The film is by and large brisk and periodically thrilling, but it's also thick with incidents that are just hastily elucidated, sans the key storyline that might have offered a lucid point of view. Not even Savage surfaces as hub for our concern, though the film's structure seems to imply that he's intended to be. Regardless, John Savage's everyman LAPD plainclothesman is intensely, horrifically felt. His self-reproach about the incident brings about nightmares, impotence, sudden reduction in his body mass, shrinking by a full inch, kleptomania and a penchant toward suicide. When the film begins to speed headlong into its convoluted proceedings, the performances take on a strong naturalism that negates how things start out.

For the first 45 minutes, each actor seems somewhat creatively stifled. Despite the presence of a given performer, they all give deliveries that feel like the screws were tightened in the read-through stages. Surprisingly, Ted Danson, in his feature film debut, seems the most natural. Still, perhaps because the hues of lockstep theatricality by the cast during the exposition are so bright, I, knowing hardly anything about the plot coming in, could predict who would be murdered. Maybe that's not a flaw on the part of the film, but I'd like a film with a vision that allows me to be sure of where I stand in terms of what its story reveals.

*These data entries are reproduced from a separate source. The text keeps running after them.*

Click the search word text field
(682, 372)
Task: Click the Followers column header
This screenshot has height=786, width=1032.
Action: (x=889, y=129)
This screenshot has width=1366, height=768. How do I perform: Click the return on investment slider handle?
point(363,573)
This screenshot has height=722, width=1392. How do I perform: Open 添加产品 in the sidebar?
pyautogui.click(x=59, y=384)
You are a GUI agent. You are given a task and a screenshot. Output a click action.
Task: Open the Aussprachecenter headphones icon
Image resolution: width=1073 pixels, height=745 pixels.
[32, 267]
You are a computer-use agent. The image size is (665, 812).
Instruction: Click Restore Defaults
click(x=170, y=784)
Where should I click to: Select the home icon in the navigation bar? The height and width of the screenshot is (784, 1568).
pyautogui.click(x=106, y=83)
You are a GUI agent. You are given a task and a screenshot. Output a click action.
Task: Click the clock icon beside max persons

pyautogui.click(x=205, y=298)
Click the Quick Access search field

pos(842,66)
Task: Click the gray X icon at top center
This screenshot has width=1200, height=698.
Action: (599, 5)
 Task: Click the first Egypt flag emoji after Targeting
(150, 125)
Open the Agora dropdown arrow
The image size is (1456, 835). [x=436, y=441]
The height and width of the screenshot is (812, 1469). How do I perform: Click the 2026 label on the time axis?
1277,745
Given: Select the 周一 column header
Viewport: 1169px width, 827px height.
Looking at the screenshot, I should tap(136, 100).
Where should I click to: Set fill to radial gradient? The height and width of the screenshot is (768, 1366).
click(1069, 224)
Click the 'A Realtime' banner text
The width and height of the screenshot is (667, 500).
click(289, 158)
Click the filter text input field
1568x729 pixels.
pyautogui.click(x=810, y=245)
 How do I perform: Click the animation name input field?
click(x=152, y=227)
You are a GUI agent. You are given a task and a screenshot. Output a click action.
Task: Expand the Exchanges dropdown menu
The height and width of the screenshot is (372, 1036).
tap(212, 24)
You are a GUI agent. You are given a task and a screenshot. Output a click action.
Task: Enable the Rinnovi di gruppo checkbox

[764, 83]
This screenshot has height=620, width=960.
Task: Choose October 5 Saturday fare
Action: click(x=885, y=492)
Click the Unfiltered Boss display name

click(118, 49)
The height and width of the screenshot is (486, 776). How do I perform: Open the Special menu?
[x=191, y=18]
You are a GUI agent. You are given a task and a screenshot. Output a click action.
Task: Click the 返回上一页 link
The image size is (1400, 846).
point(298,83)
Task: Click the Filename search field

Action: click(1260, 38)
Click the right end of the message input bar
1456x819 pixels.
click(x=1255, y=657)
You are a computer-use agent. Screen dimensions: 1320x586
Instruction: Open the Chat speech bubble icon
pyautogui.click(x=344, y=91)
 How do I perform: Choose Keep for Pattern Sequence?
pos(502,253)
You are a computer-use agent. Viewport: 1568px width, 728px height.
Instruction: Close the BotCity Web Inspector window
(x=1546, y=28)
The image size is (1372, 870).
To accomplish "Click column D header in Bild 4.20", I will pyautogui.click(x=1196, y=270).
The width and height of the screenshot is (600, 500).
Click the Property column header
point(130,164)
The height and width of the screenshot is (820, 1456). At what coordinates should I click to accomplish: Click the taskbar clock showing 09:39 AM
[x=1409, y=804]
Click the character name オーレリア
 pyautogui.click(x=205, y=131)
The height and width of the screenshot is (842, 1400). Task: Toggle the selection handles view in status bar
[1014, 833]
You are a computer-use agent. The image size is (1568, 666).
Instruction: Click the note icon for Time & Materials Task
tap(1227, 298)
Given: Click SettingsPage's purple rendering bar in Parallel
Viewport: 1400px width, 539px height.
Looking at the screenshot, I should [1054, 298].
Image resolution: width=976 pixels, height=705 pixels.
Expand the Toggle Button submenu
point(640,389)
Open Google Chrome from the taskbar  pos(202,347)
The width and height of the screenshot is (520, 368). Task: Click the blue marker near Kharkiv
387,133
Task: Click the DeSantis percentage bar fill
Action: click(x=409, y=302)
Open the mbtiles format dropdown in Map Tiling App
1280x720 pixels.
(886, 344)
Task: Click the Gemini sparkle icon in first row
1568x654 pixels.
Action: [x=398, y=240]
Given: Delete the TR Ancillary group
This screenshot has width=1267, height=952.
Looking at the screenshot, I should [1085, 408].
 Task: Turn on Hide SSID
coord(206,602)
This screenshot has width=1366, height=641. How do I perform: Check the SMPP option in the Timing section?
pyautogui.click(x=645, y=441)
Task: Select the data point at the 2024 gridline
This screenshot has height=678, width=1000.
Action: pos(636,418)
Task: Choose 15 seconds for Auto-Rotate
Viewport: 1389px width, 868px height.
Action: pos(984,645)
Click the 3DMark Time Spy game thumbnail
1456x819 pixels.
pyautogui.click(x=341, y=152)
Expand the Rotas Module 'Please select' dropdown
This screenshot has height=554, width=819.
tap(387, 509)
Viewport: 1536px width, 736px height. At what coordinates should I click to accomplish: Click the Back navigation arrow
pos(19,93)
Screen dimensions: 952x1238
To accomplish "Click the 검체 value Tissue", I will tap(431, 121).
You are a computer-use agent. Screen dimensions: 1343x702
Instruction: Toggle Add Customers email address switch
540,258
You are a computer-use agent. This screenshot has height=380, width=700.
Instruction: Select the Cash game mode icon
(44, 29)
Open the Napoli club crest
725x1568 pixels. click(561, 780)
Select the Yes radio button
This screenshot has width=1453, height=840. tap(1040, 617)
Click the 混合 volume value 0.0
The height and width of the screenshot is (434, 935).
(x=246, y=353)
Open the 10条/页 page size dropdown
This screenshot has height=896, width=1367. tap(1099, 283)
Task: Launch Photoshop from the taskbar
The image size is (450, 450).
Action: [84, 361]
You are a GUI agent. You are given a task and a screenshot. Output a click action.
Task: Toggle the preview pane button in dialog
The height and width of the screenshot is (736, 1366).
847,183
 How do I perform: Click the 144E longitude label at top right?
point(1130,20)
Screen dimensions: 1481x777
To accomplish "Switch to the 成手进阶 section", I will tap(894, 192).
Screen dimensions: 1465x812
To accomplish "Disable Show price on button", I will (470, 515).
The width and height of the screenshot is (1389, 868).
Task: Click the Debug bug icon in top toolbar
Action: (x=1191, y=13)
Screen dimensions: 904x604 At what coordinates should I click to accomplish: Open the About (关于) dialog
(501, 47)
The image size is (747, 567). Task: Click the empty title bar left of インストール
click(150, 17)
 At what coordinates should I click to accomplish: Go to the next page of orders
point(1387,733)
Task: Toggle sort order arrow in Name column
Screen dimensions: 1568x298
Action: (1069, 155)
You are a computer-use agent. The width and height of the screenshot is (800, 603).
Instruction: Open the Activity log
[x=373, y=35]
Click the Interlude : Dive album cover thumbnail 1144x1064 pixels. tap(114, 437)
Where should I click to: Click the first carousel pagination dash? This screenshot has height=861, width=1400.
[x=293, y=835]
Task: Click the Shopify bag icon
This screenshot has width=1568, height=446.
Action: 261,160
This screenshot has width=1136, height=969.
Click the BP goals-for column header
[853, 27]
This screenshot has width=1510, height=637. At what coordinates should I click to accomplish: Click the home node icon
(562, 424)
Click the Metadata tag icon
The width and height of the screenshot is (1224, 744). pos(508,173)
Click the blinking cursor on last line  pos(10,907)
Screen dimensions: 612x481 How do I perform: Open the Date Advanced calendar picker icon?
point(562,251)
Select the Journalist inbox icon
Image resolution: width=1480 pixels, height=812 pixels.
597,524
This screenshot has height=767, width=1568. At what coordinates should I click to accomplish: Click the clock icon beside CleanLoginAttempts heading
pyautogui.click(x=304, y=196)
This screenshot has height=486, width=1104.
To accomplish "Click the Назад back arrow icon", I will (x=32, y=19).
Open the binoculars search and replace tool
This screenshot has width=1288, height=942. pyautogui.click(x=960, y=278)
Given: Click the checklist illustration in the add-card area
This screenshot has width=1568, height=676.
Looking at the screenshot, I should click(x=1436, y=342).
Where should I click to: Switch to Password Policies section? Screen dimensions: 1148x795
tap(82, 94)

Nevertheless, Seales and particularly James Woods, who is always interesting anyway, grow less overstated and more chillingly credible. Woods has some excellent exchanges with Ronny Cox, who gives another of his exceptional performances as the detective in command of interrogating the two. Woods as the sociopathic Powell, charismatic, controlling, and mainly the driver packing heat, creates a flakiness in the character that gives off the threat of a bright spark near a swimming pool.